5 thoughts on “Continuing my musings on the meaning of Torah

  1. But as I said, this axiom seems not to follow from Torah.

    Therefore, when God brings me in a cloud of time machine, to Nibiru, should we follow or not follow this axiom?

    – If we don’t accept this axiom from the very beginning, then we inevitably will start to prove Torah, and this seems immoral.

    – If we accept this axiom, we may fail, because it is not proved that it is true.

    But there is a solution circumventing both of these axioms being bad:

    – Assume this axiom from the beginning and follow it (probably forever), until we disprove it (if it can be disproved).

    Oh, it is also a recommendation to human economists: Never assume that to reach results we need to torture poors, until this becomes a proved mathematical fact. All the rest variants are unethical.

  2. And what if the statement “Trueness of Torah [or: existence of God] should not proved.” is neither proved nor disproved, then what?

    We can assume that it’s true until disproved. Then we either:

    – eventually disprove it
    or
    – never disprove it; in this case, it’s not disprovable and therefore we can assume it’s true, until we need it. Why may we need to assume that “trueness of Torah is sometimes needed to be proved”? Only if we need to check it. But in this case, if my earlier musings are correct then we already have the result that Torah should not be proved and therefore will never need to prove it!

    Hm, maybe the above reasonings can be simplified to something formal in our usual, human mathematics and proved by us by eliminating the word “Torah” from consideration and replacing it with just “an ethical problem such that…” with some formal terms in place of ellipsis? If so, we humans get in some sense above the level or Torah just from simple math ideas that could be explained even to a teenager.

    1. Suppose you are given a fact-checking task of something being unethical by somebody unknown (let’s call him “Baal”) about which you don’t whether it’s ethical in the case if it’s true (positive value that you want to attain in some measurement system) to start a process that solves the problem.

      Should you accordingly this ethics try to solve the problem or not?

      Assume that the task is unethical. Then if you solved it true, that’s a failure: you did an unethical thing. If you solved it false, you didn’t accomplish the task – zero value + spent time. If the problem is insolvable, you just spent time.

      Assume that proving it is ethical. Then it’s true, that is you solved the problem.

      Theorem. Assuming it is ethical and ignoring all other variants is the most ethical variant under the above conditions.

      The above is almost exactly formulated. It is a task any Bachelor or even associate of mathematics should be able to solve in a few minutes (after I find time, I am to write about this a scientific article). Moreover, it can be generalized for partially ordered sets instead of real numbers.

      So we have a MATHEMATICALLY EXACT PROVED consequence: If we don’t know whether proving Torah is ethical, we should not work on it.

      Ugh! The entire story of Torah was just a silly behavior of some Baal.
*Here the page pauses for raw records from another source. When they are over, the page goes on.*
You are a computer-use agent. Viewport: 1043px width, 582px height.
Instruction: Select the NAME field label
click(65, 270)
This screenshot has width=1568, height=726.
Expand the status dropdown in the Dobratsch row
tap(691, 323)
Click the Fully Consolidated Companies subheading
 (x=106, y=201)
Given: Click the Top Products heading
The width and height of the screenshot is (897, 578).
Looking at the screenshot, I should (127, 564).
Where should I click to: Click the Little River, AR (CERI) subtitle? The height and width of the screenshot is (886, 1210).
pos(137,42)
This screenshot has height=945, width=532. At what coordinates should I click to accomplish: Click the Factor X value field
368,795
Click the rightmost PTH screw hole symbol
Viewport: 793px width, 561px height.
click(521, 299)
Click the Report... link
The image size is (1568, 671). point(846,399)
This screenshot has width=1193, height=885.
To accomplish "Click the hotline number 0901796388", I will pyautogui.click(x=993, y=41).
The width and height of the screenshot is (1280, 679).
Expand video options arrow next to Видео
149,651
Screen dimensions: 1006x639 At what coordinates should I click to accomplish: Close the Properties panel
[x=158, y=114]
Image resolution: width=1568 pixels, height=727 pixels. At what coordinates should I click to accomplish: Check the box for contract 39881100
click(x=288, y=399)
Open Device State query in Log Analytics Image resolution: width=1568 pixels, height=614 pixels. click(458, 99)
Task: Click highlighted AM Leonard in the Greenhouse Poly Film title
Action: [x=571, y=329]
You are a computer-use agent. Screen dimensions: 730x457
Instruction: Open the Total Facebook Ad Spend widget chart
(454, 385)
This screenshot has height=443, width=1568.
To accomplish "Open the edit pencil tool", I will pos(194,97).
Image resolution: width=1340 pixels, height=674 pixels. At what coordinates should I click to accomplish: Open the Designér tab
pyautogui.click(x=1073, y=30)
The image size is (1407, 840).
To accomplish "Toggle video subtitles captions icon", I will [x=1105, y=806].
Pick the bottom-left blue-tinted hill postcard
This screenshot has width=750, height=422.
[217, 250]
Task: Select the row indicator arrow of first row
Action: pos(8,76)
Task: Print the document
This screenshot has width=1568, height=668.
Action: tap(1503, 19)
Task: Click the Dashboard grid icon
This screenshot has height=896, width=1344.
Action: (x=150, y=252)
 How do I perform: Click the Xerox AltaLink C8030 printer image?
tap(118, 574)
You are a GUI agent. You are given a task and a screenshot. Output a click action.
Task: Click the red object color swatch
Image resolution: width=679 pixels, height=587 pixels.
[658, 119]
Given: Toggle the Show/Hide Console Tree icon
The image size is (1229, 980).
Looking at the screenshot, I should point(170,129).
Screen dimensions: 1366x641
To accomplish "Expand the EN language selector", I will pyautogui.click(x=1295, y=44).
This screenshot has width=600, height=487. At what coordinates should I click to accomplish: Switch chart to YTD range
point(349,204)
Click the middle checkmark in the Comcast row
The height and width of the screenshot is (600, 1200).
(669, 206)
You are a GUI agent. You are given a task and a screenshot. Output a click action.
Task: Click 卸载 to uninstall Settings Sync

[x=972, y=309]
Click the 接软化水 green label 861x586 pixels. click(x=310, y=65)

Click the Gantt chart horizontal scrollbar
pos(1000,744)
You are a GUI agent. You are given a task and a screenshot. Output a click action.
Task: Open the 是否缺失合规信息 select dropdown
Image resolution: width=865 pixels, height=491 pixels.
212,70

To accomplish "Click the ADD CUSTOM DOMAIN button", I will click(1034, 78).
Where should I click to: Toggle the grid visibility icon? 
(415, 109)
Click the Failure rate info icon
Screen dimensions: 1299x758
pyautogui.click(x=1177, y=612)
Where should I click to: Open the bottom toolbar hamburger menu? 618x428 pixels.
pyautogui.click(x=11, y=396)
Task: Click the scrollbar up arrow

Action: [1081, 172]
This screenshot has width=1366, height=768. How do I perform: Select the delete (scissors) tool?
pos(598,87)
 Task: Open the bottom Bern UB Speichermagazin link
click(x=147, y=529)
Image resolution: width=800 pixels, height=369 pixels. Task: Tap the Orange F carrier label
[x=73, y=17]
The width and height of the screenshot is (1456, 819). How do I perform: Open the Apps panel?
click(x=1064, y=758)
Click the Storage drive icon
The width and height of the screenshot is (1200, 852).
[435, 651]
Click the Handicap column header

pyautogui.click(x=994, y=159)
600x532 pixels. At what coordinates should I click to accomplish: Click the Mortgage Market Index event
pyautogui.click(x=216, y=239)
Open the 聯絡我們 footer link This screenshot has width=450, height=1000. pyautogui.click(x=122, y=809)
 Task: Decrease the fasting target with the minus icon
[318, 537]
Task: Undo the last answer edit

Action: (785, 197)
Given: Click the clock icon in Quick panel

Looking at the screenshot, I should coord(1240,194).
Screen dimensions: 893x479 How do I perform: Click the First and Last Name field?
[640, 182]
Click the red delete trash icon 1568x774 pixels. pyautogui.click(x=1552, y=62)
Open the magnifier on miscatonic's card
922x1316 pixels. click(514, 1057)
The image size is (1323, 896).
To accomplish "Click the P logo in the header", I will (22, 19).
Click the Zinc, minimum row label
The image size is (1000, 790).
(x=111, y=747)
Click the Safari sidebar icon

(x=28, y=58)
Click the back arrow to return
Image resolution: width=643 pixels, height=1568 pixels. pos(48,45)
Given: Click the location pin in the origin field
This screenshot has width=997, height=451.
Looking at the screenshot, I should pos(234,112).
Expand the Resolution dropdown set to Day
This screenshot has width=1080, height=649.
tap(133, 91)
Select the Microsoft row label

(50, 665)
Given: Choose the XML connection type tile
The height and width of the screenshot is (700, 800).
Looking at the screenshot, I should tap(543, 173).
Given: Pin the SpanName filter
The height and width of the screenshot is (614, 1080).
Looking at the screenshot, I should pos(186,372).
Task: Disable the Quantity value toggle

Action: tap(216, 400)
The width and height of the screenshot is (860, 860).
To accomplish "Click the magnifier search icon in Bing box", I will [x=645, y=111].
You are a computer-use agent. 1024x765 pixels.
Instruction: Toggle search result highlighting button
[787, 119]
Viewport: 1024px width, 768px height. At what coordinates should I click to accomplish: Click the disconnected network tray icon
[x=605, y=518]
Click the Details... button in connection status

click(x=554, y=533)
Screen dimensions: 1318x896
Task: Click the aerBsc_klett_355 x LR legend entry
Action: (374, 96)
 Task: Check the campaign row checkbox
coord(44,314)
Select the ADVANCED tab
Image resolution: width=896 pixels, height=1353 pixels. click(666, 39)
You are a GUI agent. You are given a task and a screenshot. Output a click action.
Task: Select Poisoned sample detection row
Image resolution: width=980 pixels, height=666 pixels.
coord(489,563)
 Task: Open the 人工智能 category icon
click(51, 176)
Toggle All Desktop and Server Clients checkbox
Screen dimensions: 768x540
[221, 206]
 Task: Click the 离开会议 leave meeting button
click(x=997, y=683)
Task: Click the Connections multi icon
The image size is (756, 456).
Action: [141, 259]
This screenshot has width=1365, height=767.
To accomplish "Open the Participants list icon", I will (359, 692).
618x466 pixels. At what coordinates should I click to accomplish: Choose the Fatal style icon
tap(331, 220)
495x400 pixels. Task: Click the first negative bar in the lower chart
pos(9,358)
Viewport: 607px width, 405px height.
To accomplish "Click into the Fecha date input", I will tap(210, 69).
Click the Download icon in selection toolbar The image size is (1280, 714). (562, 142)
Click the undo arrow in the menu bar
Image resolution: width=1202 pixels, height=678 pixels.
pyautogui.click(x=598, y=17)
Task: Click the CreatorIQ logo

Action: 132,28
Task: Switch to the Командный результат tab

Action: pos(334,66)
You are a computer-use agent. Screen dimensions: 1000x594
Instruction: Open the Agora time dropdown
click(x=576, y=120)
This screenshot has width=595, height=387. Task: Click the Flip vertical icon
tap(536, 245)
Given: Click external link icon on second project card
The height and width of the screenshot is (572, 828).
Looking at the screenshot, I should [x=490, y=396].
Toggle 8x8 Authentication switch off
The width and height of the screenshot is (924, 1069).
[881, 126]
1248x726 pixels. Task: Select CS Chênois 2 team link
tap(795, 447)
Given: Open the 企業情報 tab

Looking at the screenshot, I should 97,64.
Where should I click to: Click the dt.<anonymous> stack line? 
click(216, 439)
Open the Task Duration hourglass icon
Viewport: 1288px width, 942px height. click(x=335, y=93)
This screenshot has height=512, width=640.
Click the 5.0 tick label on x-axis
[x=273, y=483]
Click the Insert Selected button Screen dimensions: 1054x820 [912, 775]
It was a very big useless spent of resources of at least intergallactic size. This is a mathematical consequence from theological statements accepted by all both Jews and Christians. We participated in something wrong.

      1. From this theorem it follows an epistemological and economical model in which:

        – We don’t require ourselves to rely on checked facts (e.g. we just “believe” that God exists).
        – If our knowledge is wrong, we will in some future correct it (if no God, we will eventually know it).
        – If we keep doing so infinitely, each of our assumed facts eventually becomes the same (false or true) as it really is.

        It is contrary to science where we always fact-check before publishing. So I invented a non-science, a new kind of science which is not science like as BitCoin is not money or car is not a telega.